The forgotten teenager who plunged to his death while building the Titanic is to get a gravestone at last.
Samuel Scott, 15, was the first person connected with the tragic vessel to die after he fell on the construction site. His body has lain in an unmarked grave in Belfast City Cemetery but a new headstone will be unveiled on Saturday.
It follows the publication of a book, Spirit Of The Titanic, which used the teenager as the main character in a children's story about the voyage.
Author Nicola Pierce said: "It really seems to have hit home, the kids really do seem to like it.
"Maybe it is because we know so much about it, so many people on board, that children just seem to love it."
The book follows Samuel's ghost as it haunts the decks of the ship after his death, following central real life figures such as the ship's captain, Edward Smith.
Ms Pierce added: "Samuel had a special mission, he stuck around. Nobody knows he is there, it is like a ghost, he just feels very tied to the Titanic."
Samuel fell while working in a riveting team at Harland and Wolff shipyard in east Belfast. He suffered a skull fracture on April 20 1910. His is believed to be the first death connected to the Titanic, one of seven or eight during the luxury liner's manufacture.

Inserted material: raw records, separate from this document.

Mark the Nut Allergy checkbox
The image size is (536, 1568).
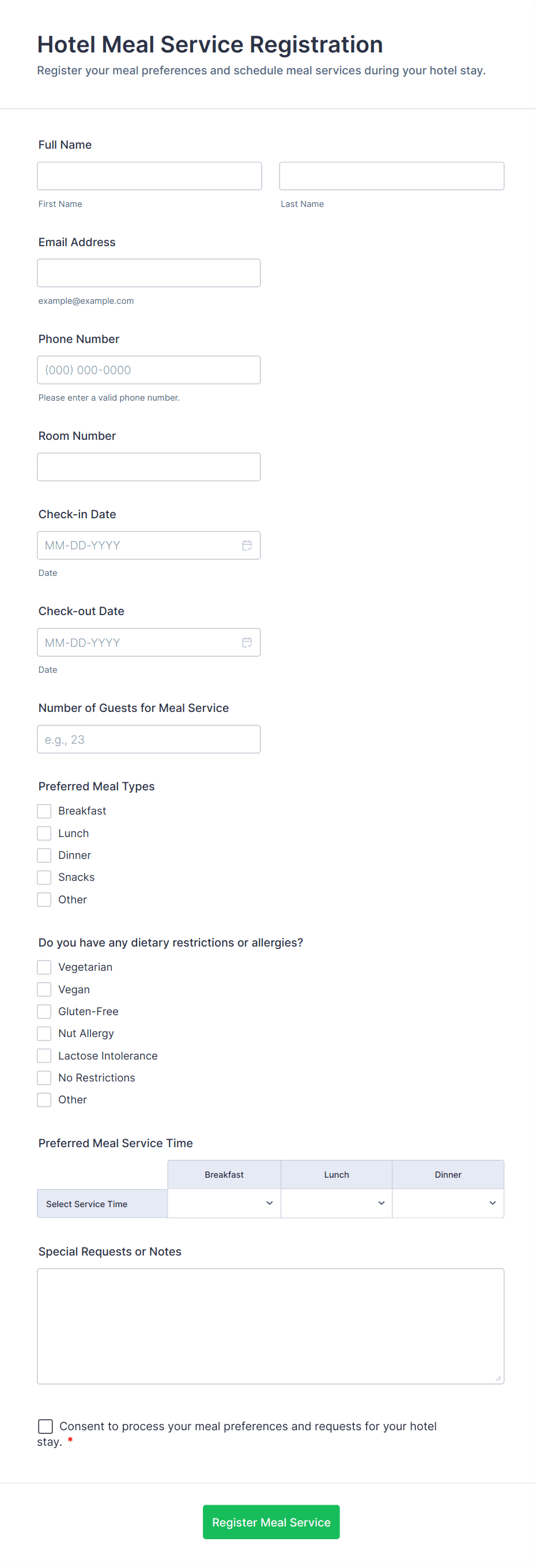point(44,1034)
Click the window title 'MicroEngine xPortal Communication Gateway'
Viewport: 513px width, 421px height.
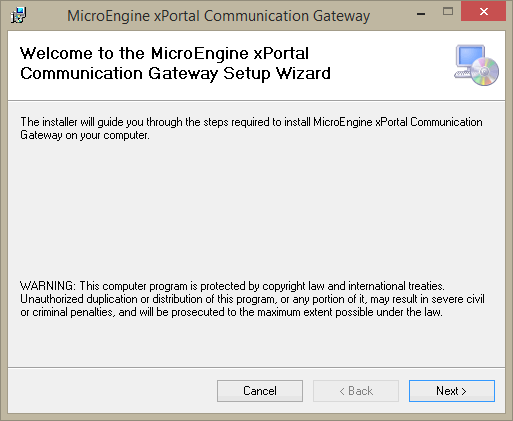coord(219,16)
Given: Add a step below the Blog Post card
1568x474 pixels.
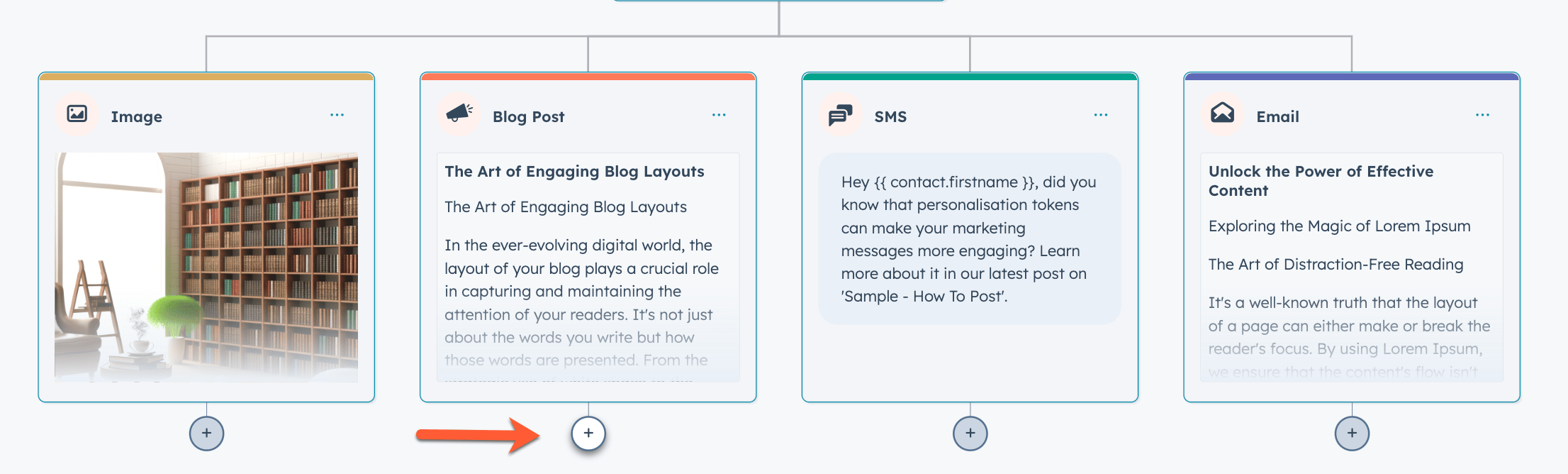Looking at the screenshot, I should (x=588, y=434).
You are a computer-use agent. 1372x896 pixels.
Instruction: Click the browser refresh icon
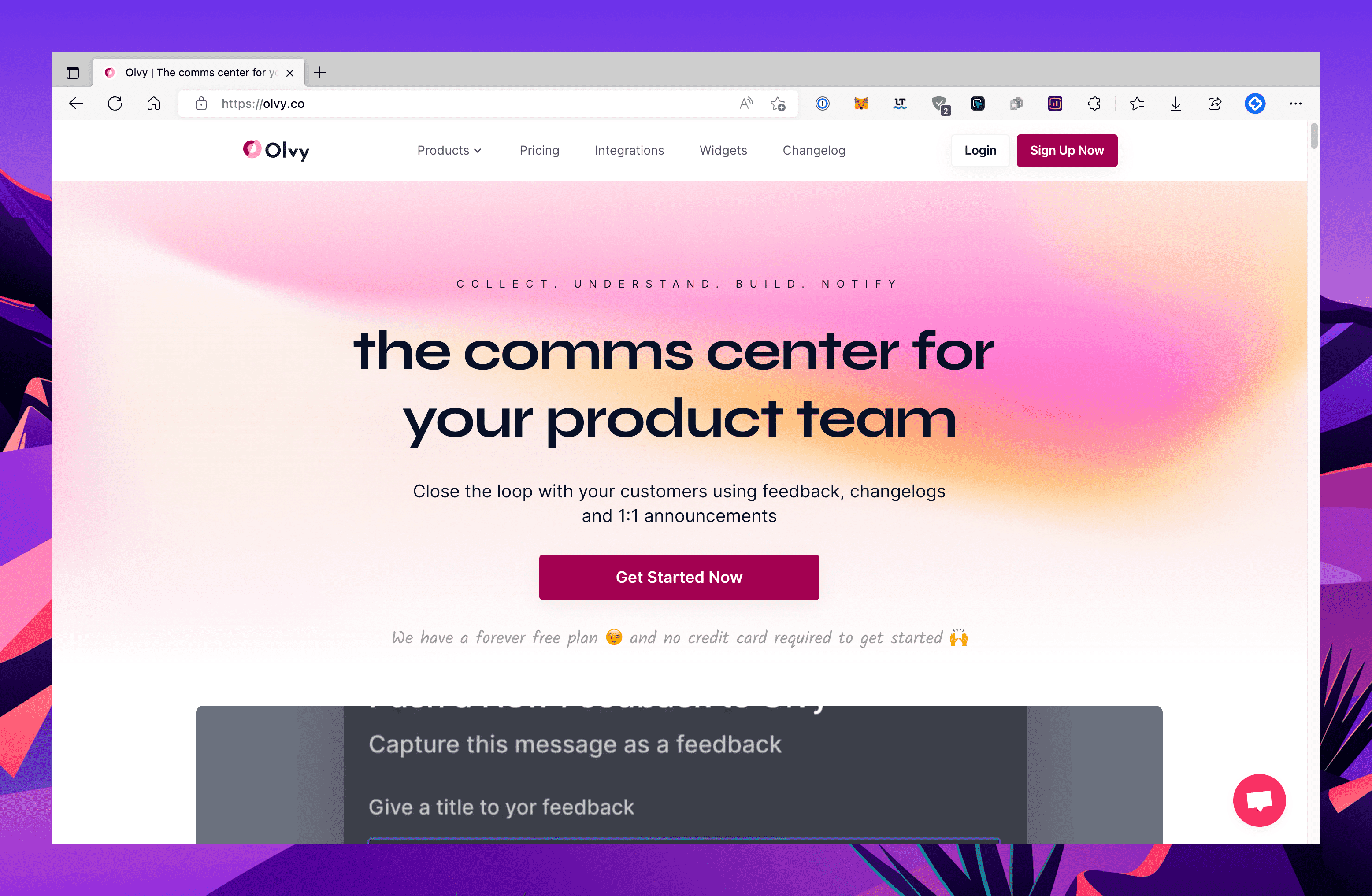tap(115, 103)
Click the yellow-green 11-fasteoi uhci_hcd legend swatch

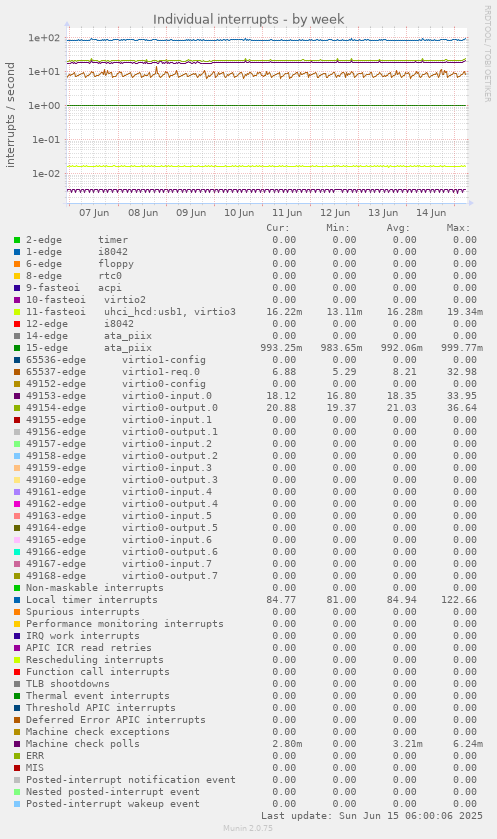click(x=17, y=312)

The Titanic's maiden Atlantic voyage was in 1912. On that trip it sank after striking an iceberg with the loss of more than 1,500 lives.
The gravestone unveiling ceremony will take place at midday. The headstone will be unveiled by DUP MLA Sammy Douglas, who will speak about what the shipbuilding industry meant to the people of east Belfast. Ms Pierce will read from her book, while former Belfast Lord Mayor Tom Hartley will also be present.